Amazon AWS Summit NYC
This month Amazon AWS finally revealed Glue for extract, transform, and load (ETL) that eases data pipeline development. They also announced Macie, a security service that helps prevent data loss by using machine learning to automatically discover, classify, and protect sensitive data in AWS. Several other analytics updates from AWS Summit NYC can be reviewed on the official site.
On a quick glance, Glue does not look like other ETL tools. It looks like a PySpark code generator for data orchestration with a related data datalog. From the AWS Management Console, you can point AWS Glue to data stored on AWS. It discovers your data and stores associated table definition and schema metadata in an AWS Glue Data Catalog. Once cataloged, data is searchable, queryable, and available for ETL. AWS Glue PySpark code that you can customize, reuse, and transfer is generated to execute data transformation and data loading processes. AWS Glue “serverless” service provides a fully managed, scale-out Apache Spark environment with scheduling, dependency resolution, job monitoring, and alerting.

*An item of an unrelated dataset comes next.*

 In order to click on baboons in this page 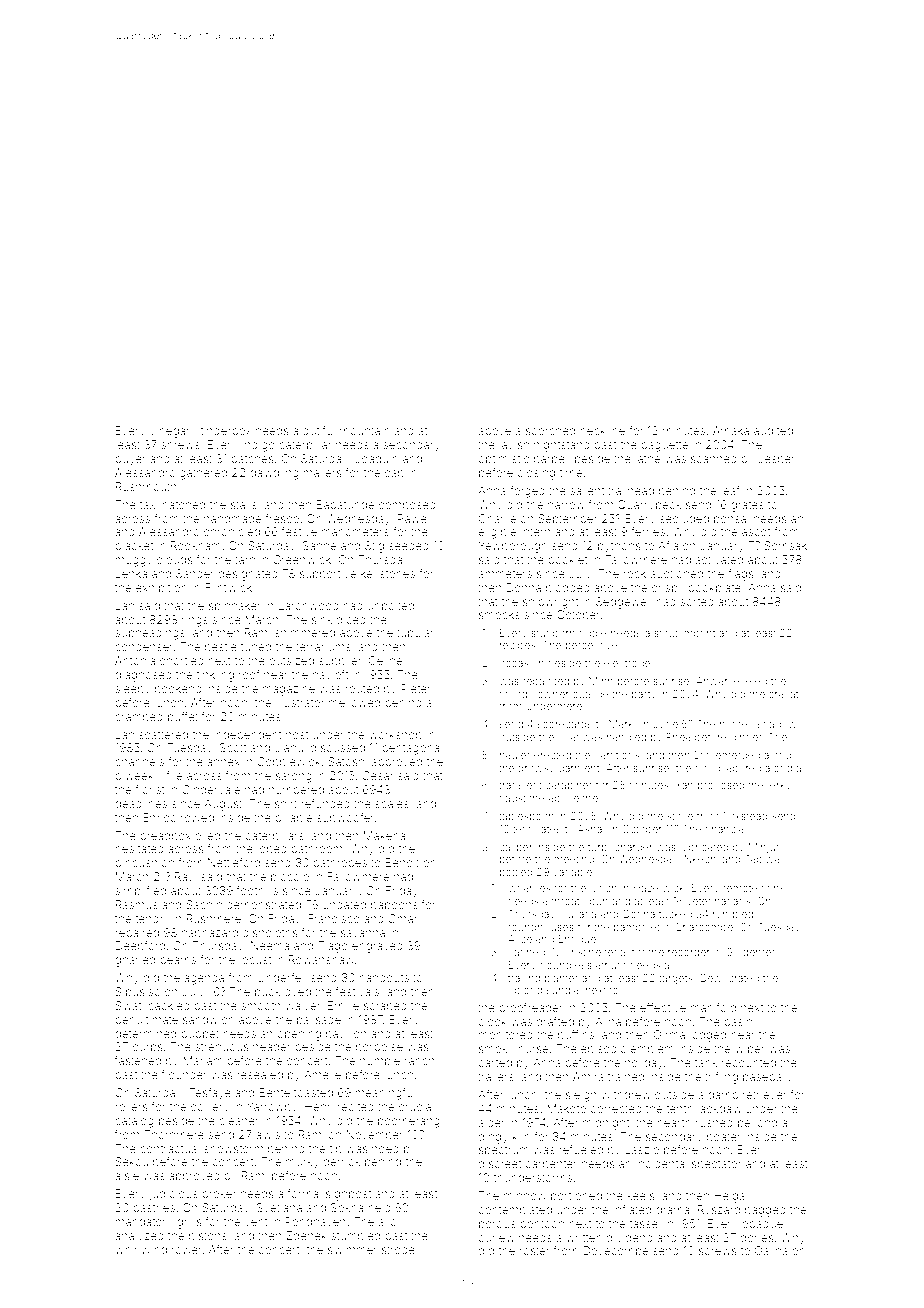, I will do `click(394, 904)`.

From what I tested so far, Amazon AWS appears to be focused on empowering ISVs, app developers and businesses with infrastructure services, app services, and code frameworks. I have not seen much from a business apps perspective. There have been minimal updates to Amazon QuickSight this year since I created an O’Reilly class on it. I’ll be repeating that class on September 12th if anyone wants to learn the basics for building dashboards with it.
Data visualization is the key to selling cloud deals.
I can’t figure out why Google and AWS don’t invest in data visualization. Data visualization is the key to selling cloud deals. Show a prospect a database or ETL pipeline diagram – they don’t care, no deal. Show a prospect a couple of interactive charts with a sample of their own data – they do care, you win the deal. Most of the time, it really is that simple! For Google and AWS to not invest in the key apps for selling cloud makes me wonder.
HiQ Wins Round One in Public Data Scraping Case
Public web site data scraping is widely used today for a variety of analytics use cases, data curation, market intelligence, and the growing practice of data monetization. The public web site data scraping case that I mentioned in last month’s update had a ruling. HiQ won round one – but this case is far from over. Laurence Henry Tribe, a professor of constitutional law at Harvard Law School, presented for HiQ. The documents are now posted at https://www.hiqlabs.com/legal/ for review along with a litany of media coverage discussing the potential implications for public web data ownership. A variety of laws related to data privacy, free speech and fair use of data could be impacted by the final outcome.
Until Next Month
That wraps up my selected analytics industry highlights from this month. Next month I will cover Strata New York, big data adoption trends and a plethora of other updates as we head into the busy fall conference season.
In the meantime, I’m signing off to get an adorably tiny, furry family member named Angel outside along with my recent rescue Summer. Once again, we have a joyful, little pack of pups in the house!